The Women in Black is Madeleine St. John’s first novel. She wrote it at the age of 52. It was followed by three other novels which, unlike the first, were not set in St. John’s native Sidney but in London where the author had been living since the 60s. The book is set in the 50s in Sidney and takes place to a large extent in a famous department store, just before the Christmas rush, on the floor of Cocktail Frocks and Model Gowns. It centers on a little group of interestingly different women, Patty, married to Frank (the brute), Mrs. Jacob, the mysterious, Fay, the thirtysomething single woman, Lisa aka Lesley the assistant (temporary) and Magda, the glamorous European refugee who has more elegance and style than all of them together.

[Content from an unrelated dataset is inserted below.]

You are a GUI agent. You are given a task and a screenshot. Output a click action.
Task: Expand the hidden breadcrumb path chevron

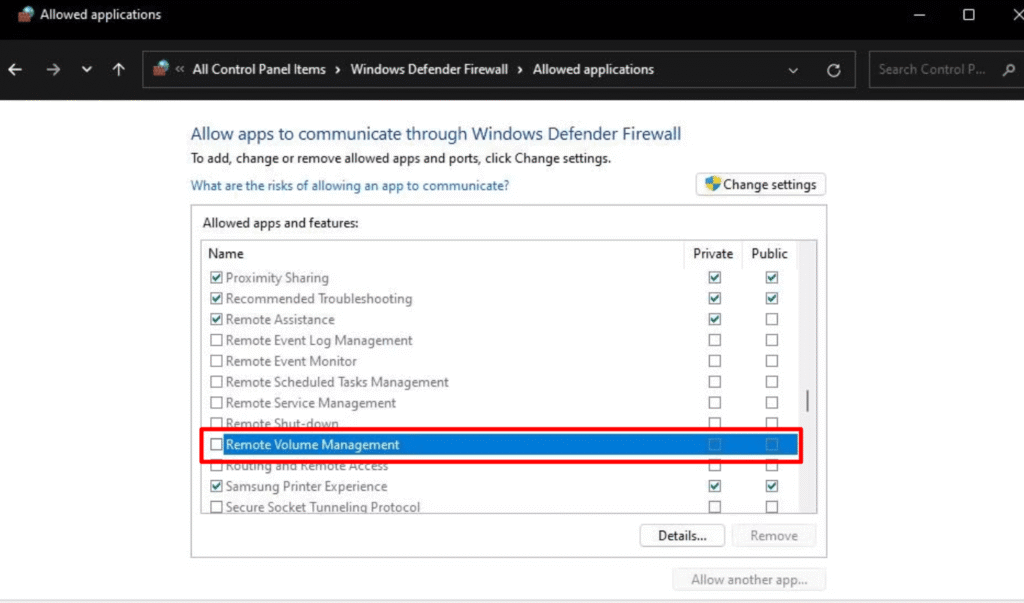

Magda and Lisa are the characters where most of the other stories converge and are the indicators that this novel, as lovely, bubbly and playful as it seems, still is a satirical comedy of manners, depicting a society undergoing great change. One of those changes concerns the status of women. No longer only dependent housewives, this decade sees the first female university students who want more than just a husband and children.

When you have a confined environment like an office, a hotel, a shop or anything like this, a newcomer like Lisa, is sure to stir things up, no matter how kind and nice the person is. Lisa is a new type of Australian woman, one that has only recently emerged, more interested in books and studying than attracting a husband.

“A clever girl is the most wonderful thing in all creation you know: you must never forget that. People expect men to be clever. They expect girls to be stupid or at least silly, which very few girls really are, but most girls oblige them by acting like it. So you just go away and be as clever as ever you can: put their noses out of joint for them. It’s the best thing you could possibly do, you and all the clever girls in this city and the world.”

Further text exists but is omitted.